THE TASK:
Output only the lines below from the one containing "The image size is (1017, 572)." to the one containing "Select the rainbow", exactly as written, both ends kept.

[AVAILABLE DATA — start]

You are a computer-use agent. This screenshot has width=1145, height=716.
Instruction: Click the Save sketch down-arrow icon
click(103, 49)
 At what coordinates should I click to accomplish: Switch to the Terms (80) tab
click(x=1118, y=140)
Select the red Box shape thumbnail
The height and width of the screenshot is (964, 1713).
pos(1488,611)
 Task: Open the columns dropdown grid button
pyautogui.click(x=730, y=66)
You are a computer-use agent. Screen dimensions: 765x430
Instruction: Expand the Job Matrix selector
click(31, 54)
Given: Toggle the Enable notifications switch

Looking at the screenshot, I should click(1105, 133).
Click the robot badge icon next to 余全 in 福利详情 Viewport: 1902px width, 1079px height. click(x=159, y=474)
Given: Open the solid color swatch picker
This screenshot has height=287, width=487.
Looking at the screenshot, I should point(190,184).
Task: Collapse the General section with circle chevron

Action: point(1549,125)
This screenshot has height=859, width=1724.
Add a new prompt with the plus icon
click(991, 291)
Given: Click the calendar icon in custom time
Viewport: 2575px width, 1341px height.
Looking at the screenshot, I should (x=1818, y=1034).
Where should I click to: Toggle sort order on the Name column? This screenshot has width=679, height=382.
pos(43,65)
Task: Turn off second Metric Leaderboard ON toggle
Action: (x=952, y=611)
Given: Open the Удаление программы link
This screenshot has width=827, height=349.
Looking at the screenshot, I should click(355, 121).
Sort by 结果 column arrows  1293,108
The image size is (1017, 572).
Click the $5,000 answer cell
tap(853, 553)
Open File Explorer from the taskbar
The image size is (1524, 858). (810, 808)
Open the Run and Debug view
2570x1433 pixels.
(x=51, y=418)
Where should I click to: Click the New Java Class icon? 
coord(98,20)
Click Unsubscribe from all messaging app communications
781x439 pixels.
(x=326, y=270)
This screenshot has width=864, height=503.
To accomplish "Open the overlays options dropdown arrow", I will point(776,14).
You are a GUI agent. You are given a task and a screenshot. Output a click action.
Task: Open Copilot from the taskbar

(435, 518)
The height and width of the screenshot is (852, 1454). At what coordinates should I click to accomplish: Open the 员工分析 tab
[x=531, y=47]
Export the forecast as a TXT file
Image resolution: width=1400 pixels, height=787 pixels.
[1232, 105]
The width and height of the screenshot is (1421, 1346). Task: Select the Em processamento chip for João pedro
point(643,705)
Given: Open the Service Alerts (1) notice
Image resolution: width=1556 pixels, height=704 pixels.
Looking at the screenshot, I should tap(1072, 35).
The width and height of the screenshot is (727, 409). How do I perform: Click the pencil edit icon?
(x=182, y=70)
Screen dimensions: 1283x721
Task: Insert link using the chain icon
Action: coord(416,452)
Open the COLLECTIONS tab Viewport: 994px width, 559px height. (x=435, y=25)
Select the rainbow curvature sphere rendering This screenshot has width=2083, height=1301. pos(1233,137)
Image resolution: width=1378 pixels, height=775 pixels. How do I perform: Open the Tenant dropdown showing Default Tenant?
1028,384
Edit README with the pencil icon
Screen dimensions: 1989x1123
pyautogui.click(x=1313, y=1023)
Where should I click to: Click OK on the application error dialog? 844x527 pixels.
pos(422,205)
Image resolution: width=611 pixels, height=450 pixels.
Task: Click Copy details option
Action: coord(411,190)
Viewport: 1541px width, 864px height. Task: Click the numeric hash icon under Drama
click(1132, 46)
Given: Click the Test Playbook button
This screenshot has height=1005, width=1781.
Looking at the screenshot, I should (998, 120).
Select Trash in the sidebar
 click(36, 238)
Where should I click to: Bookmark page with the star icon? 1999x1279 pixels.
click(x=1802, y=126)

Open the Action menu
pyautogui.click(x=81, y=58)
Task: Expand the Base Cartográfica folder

[AVAILABLE DATA — finish]

TASK RESPONSE:
The image size is (1017, 572).
Click the $5,000 answer cell
tap(853, 553)
Open File Explorer from the taskbar
The image size is (1524, 858). (810, 808)
Open the Run and Debug view
2570x1433 pixels.
(x=51, y=418)
Where should I click to: Click the New Java Class icon? 
coord(98,20)
Click Unsubscribe from all messaging app communications
781x439 pixels.
(x=326, y=270)
This screenshot has width=864, height=503.
To accomplish "Open the overlays options dropdown arrow", I will point(776,14).
You are a GUI agent. You are given a task and a screenshot. Output a click action.
Task: Open Copilot from the taskbar

(435, 518)
The height and width of the screenshot is (852, 1454). At what coordinates should I click to accomplish: Open the 员工分析 tab
[x=531, y=47]
Export the forecast as a TXT file
Image resolution: width=1400 pixels, height=787 pixels.
[1232, 105]
The width and height of the screenshot is (1421, 1346). Task: Select the Em processamento chip for João pedro
point(643,705)
Given: Open the Service Alerts (1) notice
Image resolution: width=1556 pixels, height=704 pixels.
Looking at the screenshot, I should tap(1072, 35).
The width and height of the screenshot is (727, 409). How do I perform: Click the pencil edit icon?
(x=182, y=70)
Screen dimensions: 1283x721
Task: Insert link using the chain icon
Action: coord(416,452)
Open the COLLECTIONS tab Viewport: 994px width, 559px height. (x=435, y=25)
Select the rainbow curvature sphere rendering This screenshot has width=2083, height=1301. pos(1233,137)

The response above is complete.